Please return the data that follows precisely as written, but without the images.

*** Opening of RECORD EXCERPTS ***

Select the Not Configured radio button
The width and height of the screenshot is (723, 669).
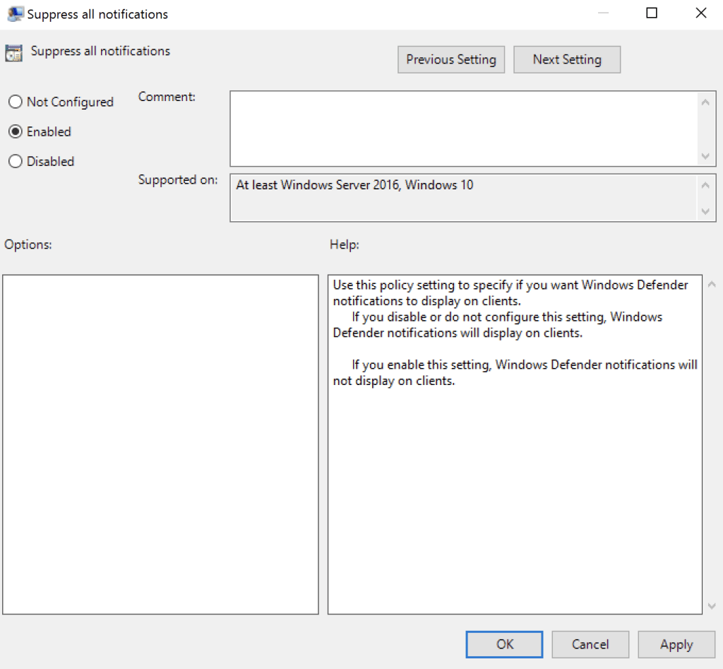pos(16,102)
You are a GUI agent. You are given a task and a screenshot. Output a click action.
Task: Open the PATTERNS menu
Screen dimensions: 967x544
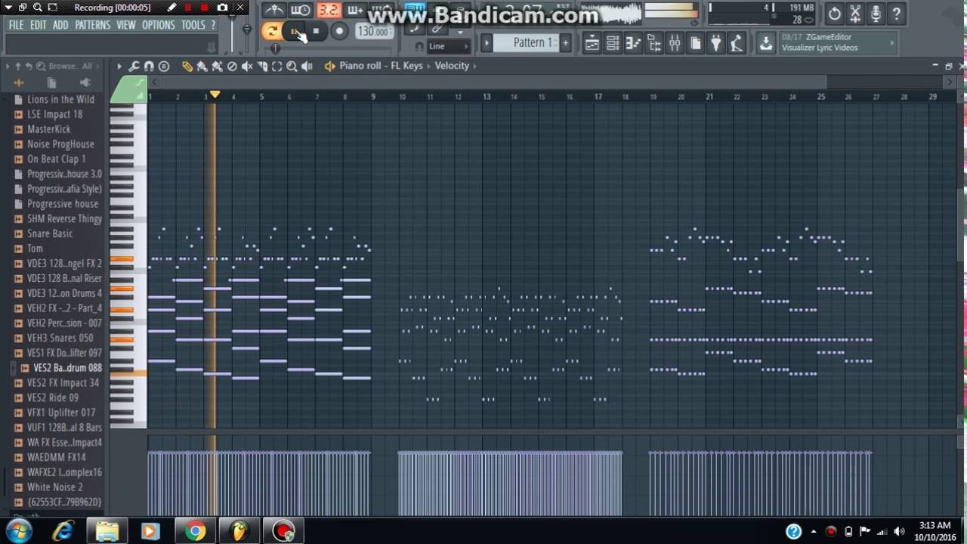92,25
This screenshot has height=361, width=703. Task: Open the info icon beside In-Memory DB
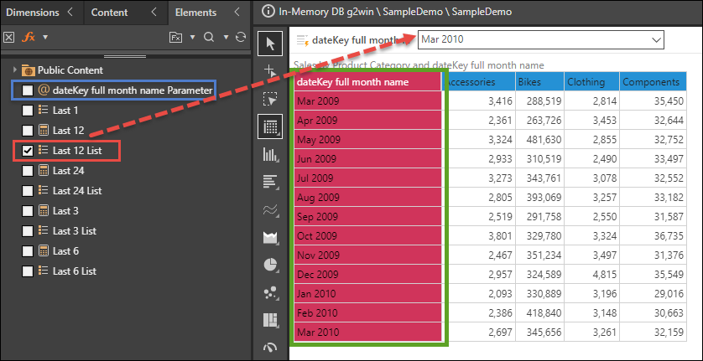(x=268, y=12)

*** Close of RECORD EXCERPTS ***

OUTPUT FOR THIS EXERCISE:
Select the Not Configured radio button
The width and height of the screenshot is (723, 669).
pos(16,102)
You are a GUI agent. You are given a task and a screenshot. Output a click action.
Task: Open the PATTERNS menu
Screen dimensions: 967x544
92,25
This screenshot has height=361, width=703. Task: Open the info icon beside In-Memory DB
(x=268, y=12)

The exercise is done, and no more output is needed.